Beaucoup de ces difficultés étaient prévisibles, mais elles se sont accumulées soudainement, au sortir de trois mois de crise.  Qui avaient fait perdre à l’Algérie un temps précieux. Le gouvernement de M. Ben Bella doit les affronter alors que les structures du nouvel état ne se sont pas encore mises en place. Il faut reconnaître qu’il s’efforce d’y faire face, bien qu’il donne parfois rigueur que les circonstances exigeraient (par exemple en ce qui concerne la répression du banditisme).

En réalité les dirigeants algériens actuels sont déchirés entre l’œuvre à réaliser, qui serait celle d’un gouvernement de restauration, prudent et empirique, et la volonté révolutionnaire qui les a animés pendant 7 ans, et qui aujourd’hui dans l’Algérie qu’il faut remettre en route, s’applique si mal aux faits.

Ils cèdent parfois à cette tentation révolutionnaire et lancent alors, à propos de la réforme agraire par exemple, ou des nationalisations, des idées dangereuses à travers le pays. Pressés par les nécessités immédiates, ils font heureusement d’autre part, et plus utilement, une politique réaliste de remise en ordre.

A Alger même, dans les ministères, un travail d’organisation s’effectue actuellement avec le concours de fonctionnaires français venus en mission au titre de la coopération. Cette action au somment devrait porter ses fruits mais avant qu’elle ne fasse sentir ses effets aux différents échelons de l’Administration, il est probable que l’intérieur du pays aura glissé dans un état de sous administration et de désordre latent d’où il sera difficile de le tirer.

Les rapports unanimes de nos consuls constatent ce glissement général des départements algériens vers un « niveau de vie » qui ne sera nullement comparable à celui que la France avait artificiellement assuré à l’Algérie.

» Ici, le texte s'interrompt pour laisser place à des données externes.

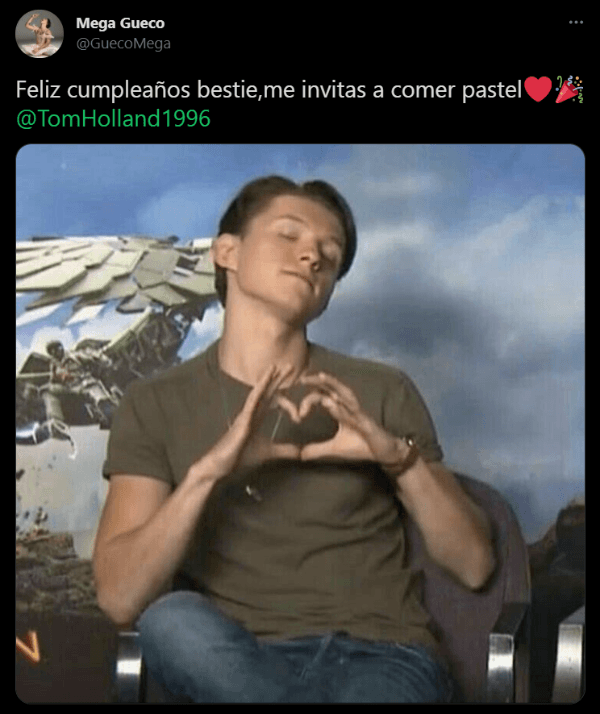View the Mega Gueco account name
The height and width of the screenshot is (714, 600).
point(121,23)
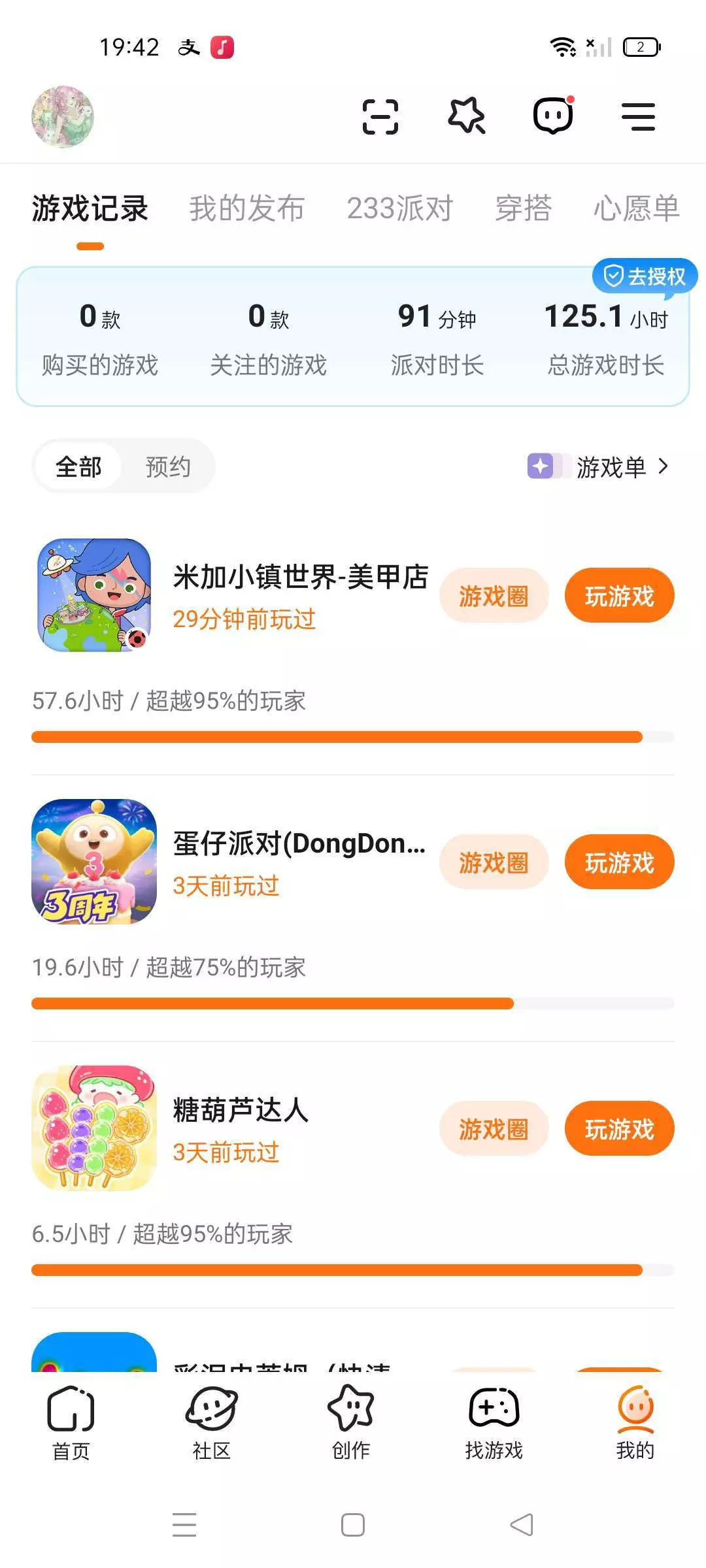Open the hamburger menu
Viewport: 706px width, 1568px height.
(638, 117)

Cela était sans doute une des conséquences inévitables de l’Indépendance mais les Accords d’Evian, s’ils avaient pu être appliqués dans le contexte prévu, en auraient limité l’ampleur et nos compatriotes auraient pu, sans trop de mal, s’adapter aux conditions nouvelles qui leur auraient été faites. Aujourd’hui ils ont le sentiment, au moins dans les campagnes et les petites villes, qu’il n’y a plus de place pour eux dans un pays livré au marasme économique et au désordre administratif ; à moins d’un sérieux redressement que l’évolution des dernières semaines ne permet pas d’espérer, il est probable que nos ressortissants devront tirer les conséquences d’un état de fait irréversible, et renoncer à se maintenir, avec une installation permanente, dans l’intérieur du pays.

Il est de plus en plus clair que la colonie française n’a de chances de subsister qu’à Alger, et dans quelques grandes villes, qui resteront peut-être comme les façades modernes et occidentales d’un pays retombé pour de nombreuses années en arrière.